OTTAWA, ONTARIO — (Marketwired) — 08/05/14 — The Grain Growers of Canada (GGC) are pleased that the text for the Canada-European Union Trade Agreement (CETA) has been agreed upon, and urge the Federal and Provincial governments to finalize its approval.
“This agreement will represent a big boost to the bottom line for Canadian farmers,” said GGC President Gary Stanford. “We are urging the Federal and Provincial governments to act quickly and ensure that farmers have access to a global marketplace.”
With the text now set in place, Canada’s provinces and territories have received the agreement and now must approve its content in order for the CETA to move forward.
“The quickest path to success for Canadian farmers is increased access to markets,” added Stanford. “The CETA will provide that, and ensure a successful future for Canadian agriculture-and our economy.”
Future projections from a joint study with the EU indicate that the CETA could boost trade by 20 percent and increase Canada’s annual income by $12 billion.

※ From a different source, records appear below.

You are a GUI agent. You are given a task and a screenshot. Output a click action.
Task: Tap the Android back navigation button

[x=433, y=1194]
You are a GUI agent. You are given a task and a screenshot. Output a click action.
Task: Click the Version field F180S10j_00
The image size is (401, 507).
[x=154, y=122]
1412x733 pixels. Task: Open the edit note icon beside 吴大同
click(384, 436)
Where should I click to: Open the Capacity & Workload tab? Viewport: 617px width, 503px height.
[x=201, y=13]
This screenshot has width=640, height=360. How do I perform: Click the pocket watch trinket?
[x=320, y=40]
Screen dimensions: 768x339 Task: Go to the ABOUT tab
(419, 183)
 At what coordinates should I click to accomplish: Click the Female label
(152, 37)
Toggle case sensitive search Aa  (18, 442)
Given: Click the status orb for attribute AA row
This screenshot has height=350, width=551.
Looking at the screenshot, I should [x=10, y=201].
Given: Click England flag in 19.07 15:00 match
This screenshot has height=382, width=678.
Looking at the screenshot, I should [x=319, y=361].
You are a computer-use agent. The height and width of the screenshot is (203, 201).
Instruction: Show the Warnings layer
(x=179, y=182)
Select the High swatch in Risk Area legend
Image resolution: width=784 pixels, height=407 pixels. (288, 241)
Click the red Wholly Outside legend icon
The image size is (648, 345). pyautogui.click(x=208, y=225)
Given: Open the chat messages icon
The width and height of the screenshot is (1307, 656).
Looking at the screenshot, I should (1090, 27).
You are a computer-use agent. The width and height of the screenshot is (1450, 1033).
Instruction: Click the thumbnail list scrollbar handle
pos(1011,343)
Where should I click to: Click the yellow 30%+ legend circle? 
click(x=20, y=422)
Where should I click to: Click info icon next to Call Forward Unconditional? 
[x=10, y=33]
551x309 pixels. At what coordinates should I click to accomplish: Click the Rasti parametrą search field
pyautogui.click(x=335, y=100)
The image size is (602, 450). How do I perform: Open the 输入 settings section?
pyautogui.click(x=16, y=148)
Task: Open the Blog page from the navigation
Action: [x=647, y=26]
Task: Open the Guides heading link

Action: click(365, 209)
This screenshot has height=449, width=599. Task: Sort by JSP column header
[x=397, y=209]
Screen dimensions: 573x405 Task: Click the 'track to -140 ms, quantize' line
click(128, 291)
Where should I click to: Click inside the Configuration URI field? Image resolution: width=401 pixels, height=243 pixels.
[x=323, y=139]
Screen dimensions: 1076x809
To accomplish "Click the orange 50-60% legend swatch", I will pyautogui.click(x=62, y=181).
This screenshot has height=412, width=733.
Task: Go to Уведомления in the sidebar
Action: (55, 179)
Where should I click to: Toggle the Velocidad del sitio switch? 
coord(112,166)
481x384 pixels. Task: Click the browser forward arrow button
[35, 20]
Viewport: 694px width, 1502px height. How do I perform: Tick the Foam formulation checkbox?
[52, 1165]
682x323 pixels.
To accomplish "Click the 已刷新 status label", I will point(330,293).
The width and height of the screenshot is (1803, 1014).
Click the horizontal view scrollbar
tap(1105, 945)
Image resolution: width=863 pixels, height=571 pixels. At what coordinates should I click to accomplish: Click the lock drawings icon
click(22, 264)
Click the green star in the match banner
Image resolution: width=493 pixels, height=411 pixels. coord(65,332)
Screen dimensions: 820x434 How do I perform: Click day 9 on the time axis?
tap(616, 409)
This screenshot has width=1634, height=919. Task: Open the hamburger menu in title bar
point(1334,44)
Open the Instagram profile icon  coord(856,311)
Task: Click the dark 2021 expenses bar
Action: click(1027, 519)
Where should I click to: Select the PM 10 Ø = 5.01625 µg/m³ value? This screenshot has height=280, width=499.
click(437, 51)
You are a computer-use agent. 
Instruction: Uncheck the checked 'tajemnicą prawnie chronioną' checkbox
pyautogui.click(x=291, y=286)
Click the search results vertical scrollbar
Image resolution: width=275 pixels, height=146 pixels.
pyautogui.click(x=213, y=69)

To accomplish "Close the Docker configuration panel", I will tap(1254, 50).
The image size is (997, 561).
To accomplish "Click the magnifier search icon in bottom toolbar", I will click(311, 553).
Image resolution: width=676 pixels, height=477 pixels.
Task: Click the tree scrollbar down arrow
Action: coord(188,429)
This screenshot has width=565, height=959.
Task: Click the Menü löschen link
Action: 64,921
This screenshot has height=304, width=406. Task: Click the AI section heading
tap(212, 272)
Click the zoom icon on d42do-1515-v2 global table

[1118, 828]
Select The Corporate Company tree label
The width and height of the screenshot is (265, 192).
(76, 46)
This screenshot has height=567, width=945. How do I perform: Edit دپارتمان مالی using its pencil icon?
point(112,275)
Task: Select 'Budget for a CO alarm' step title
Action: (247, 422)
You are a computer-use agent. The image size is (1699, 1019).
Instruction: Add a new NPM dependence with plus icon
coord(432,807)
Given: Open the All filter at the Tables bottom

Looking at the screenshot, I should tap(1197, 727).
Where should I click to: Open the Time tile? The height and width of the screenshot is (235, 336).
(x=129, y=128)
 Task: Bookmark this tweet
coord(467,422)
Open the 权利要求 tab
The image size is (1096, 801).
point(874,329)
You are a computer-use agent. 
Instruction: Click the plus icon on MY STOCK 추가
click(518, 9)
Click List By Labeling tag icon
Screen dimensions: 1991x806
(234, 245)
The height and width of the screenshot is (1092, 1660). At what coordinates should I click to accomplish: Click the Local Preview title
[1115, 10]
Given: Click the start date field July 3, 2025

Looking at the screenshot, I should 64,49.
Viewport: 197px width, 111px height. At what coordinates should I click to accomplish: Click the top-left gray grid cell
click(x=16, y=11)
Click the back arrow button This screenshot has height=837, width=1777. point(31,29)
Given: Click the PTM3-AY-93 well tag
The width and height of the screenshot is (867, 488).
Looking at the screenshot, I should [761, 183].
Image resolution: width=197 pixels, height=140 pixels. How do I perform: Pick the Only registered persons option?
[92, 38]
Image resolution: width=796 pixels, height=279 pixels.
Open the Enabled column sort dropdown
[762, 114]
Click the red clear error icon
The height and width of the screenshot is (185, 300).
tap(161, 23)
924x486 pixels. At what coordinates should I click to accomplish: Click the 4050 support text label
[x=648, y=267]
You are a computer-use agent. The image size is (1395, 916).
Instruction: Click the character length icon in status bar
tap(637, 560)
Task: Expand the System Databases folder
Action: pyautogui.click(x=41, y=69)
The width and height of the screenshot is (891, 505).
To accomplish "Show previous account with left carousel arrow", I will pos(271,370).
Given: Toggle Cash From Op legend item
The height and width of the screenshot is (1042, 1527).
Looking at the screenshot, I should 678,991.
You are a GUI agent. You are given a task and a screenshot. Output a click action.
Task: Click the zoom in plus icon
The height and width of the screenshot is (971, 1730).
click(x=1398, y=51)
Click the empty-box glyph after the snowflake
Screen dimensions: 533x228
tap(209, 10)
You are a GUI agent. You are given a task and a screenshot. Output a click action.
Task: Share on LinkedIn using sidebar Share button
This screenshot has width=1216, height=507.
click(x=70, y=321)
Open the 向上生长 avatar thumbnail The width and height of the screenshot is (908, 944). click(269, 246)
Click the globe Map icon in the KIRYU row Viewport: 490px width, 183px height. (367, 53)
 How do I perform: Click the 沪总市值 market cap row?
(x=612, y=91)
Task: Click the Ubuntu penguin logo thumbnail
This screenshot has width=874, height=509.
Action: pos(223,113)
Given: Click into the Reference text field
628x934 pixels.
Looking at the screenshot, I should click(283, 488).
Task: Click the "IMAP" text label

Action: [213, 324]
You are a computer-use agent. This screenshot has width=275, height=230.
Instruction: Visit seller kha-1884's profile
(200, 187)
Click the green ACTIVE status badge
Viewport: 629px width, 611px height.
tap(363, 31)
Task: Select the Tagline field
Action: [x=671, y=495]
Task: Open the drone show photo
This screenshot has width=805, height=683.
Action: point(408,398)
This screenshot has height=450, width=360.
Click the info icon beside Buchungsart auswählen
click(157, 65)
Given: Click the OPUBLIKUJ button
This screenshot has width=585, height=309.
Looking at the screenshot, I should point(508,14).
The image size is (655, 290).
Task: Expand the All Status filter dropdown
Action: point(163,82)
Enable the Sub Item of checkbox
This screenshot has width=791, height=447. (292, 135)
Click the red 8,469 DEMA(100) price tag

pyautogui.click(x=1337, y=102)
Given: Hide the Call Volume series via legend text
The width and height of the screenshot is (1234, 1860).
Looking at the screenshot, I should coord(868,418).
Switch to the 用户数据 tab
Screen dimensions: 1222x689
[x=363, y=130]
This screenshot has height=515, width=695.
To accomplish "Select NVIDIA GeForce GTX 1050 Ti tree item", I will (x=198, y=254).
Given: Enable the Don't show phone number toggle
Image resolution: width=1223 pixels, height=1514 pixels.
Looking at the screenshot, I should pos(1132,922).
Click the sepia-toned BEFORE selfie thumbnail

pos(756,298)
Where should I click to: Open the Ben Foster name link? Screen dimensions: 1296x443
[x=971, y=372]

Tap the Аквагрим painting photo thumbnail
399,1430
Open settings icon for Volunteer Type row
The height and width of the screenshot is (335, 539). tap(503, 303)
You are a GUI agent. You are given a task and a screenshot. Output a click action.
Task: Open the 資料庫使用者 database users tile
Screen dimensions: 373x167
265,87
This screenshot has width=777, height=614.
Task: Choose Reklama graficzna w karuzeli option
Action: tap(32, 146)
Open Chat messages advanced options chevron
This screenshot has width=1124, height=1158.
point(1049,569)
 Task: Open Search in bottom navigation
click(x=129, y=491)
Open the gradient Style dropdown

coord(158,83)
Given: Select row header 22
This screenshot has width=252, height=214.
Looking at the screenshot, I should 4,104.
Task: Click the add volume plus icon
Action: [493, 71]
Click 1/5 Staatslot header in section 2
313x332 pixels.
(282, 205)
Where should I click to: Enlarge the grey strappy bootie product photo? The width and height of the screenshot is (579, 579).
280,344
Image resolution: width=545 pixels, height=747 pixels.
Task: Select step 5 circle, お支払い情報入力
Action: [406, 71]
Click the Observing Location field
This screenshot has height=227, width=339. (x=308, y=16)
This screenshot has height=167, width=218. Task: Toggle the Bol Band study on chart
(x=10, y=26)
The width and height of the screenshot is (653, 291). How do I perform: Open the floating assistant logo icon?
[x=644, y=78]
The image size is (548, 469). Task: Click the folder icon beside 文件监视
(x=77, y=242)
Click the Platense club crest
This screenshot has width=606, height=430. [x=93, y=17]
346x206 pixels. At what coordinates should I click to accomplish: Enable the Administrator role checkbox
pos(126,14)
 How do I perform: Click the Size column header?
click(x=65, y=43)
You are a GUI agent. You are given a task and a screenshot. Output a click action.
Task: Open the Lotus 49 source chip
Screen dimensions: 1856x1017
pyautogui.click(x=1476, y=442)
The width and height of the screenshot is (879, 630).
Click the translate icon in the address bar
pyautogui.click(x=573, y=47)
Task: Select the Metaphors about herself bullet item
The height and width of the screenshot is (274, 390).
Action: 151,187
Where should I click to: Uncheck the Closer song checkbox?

This is in addition to providing Canadian farmers with access to the world’s largest integrated economy-which includes 500 million consumers and a GDP of $17 trillion.
The EU also releases more than 36 percent of the world’s new processed food products making it the most innovative and leading edge food industry in the world.
“We need to diversify to keep up in the global marketplace,” added Michael Delaney, GGC’s representative on the Canadian Agri-Food Trade Alliance. “Increasing the flow of goods between our country and the EU will only mean good things for Canadian farmers and consumers.”